Follow Datanami:
November 3, 2012

This Week’s Big Data Big Seven

Datanami Staff

This week’s top seven stories from the realm of big data include some funding news from a graph database startup as well as an established analytics company. We also check in on how big data is solving problems in the wake of Hurricane Sandy and point to a few new releases that up the data-intensive computing ante.

Without further delay, let’s dive in…

More Funding for Graph Database Developer Neo

Neo Technology, creators of Neo4j, announced this week that it has raised $11 million in Series B funding.

The round, led by Sunstone Capital, brings the total amount raised by Neo Technology to more than $24 million. The investment will be used to fuel product development, meet the needs of Neo’s expanding customer base, and to deliver on the company’s vision for mass adoption of graph databases.

Some startups and emerging companies such as Squidoo, FiftyThree, GlassDoor, Teachscape, Gamesys, Viadeo, MoviePilot, InfoJobs, and Woozworld are using Neo4j to bring innovation to mobile and social applications.

The Neo4j Partner Graph is expanding by including leaders in NoSQL and graph database applications. New partners include HP, OpenCredo, Open Software Integrators, InfoClear, McKnight Consulting Group, Xnlogic, CodeCentric, Instil Software, JayWay, Lateral Thoughts, Morgner, SPP42, Xebia, Zenika, Centrum Systems, Readify, SpringSource, Heroku, Thoughtworks, and Capgemini.

Graph database and Neo4j users, including Intuit, ThoughtWorks, FiftyThree, Squidoo, Adobe, Telenor, and Cisco, will present at Neo Technology’s GraphConnect 2012 conference on November 5-6 in San Francisco.

Next — A Drawn to Scale Spire >


Drawn to Scale Releases Limited Availability Spire

Drawn to Scale, Inc, creator of Spire announced Spire is in Limited Availability. Spire deploys massively scalable SQL operational workloads for web, mobile, and the enterprise. 

Spire allows developers to interact with Hadoop as if it were a traditional RDBMS, with real-time reads and writes. Spire leverages a fully distributed architecture similar to Google’s F1 database, built for commodity infrastructure or the cloud.

Spire’s goal is to make it easy for developers to connect new and existing applications with thousands of simultaneous users, without having to wait for batch-oriented MapReduce jobs. According to Bradford Stephens CEO and Founder of Drawn to Scale, Spire is helping telecoms, mobile analytics, social networking, and financial companies looking to scale applications and drive business decisions utilizing increasingly more data.

There are three core components to Spire’s real-time performance: two-layer optimization (on a global and local level), a distributed indexing engine, and a Virtual Query Machine.

Using the global optimization engine and distributed index, Spire creates a map of the underlying data allowing routing of requests to only the servers in the cluster with the data needed. This results in orders-of-magnitude better throughput than classic sharded databases. As a SQL query runs, Spire then employs local optimization tactics on every node to manage memory, disk, and network resources. The Spire Virtual Query Machine performs low-level computations by abstracting away the cluster and network access, making it easy to add features and tune performance without server-side changes.

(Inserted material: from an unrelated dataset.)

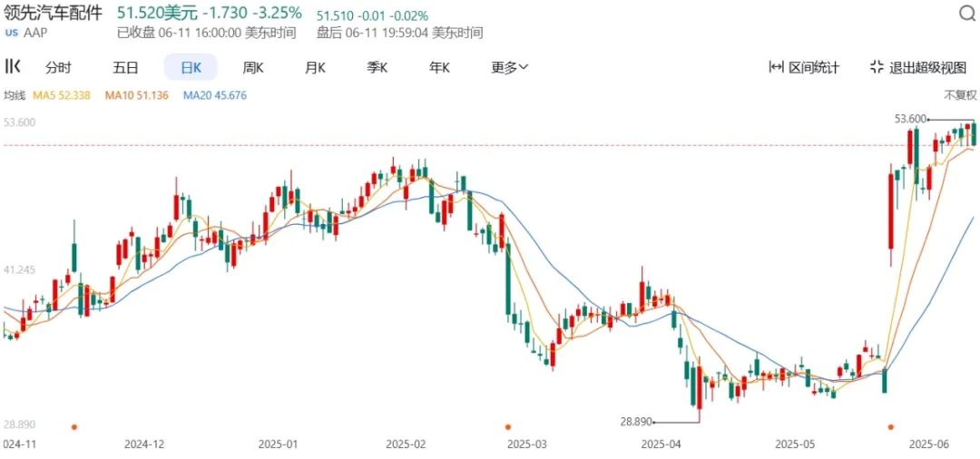
Task: Switch to the 分时 tab
Action: pyautogui.click(x=58, y=67)
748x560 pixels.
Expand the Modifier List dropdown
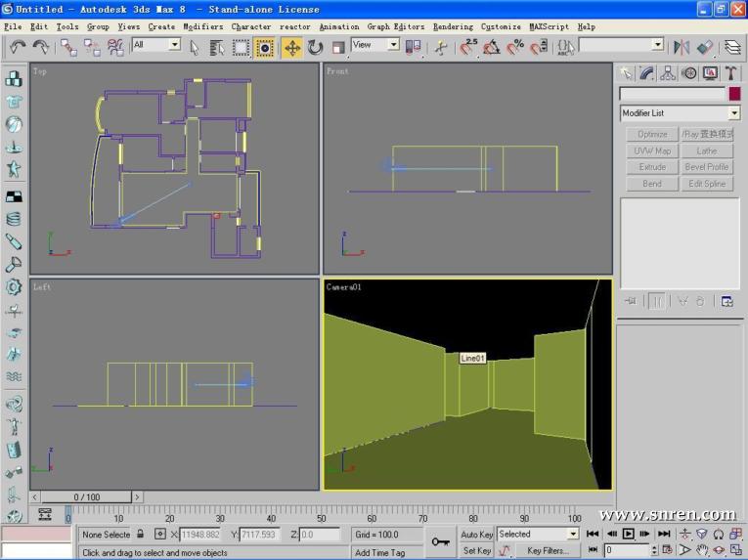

Joins are essential requirement of ANSI SQL. Executing joins on data across hundreds of nodes is very complicated and expensive to compute. Joins in real time require careful measurement of the amount of data to be joined and complicated memory management. Drawn to Scale and Spire can support many applications previously utilizing traditional DBs, as well as BI tools requiring complex aggregation of disparate pieces of data into a single result set. 

Next—Simba’s New Son >


Simba Releases SimbaO2X 4.5

Simba Technologies Inc. announced the immediate availability of SimbaO2X 4.5. SimbaO2X 4.5 offers usability and performance enhancements enabling access and high-performance analytics in popular ODBO-based business intelligence tools such as Microsoft Excel 2013.

SimbaO2X 4.5 includes Excel 2013 and Windows 8 support, leveraging enhancements and new functionality in Microsoft’s latest Office release and OS.

Excel 2013 allows users to explore data and create richer data visualizations, using PivotTable’s enhanced interface and features such as Excel’s new timelines functionality to allow users to easily view data trends over time. SimbaO2X is the de facto platform for connecting OLE DB for OLAP (ODBO) based applications, such as Microsoft Excel, to XML for Analysis (XMLA) based data sources from multiple vendors.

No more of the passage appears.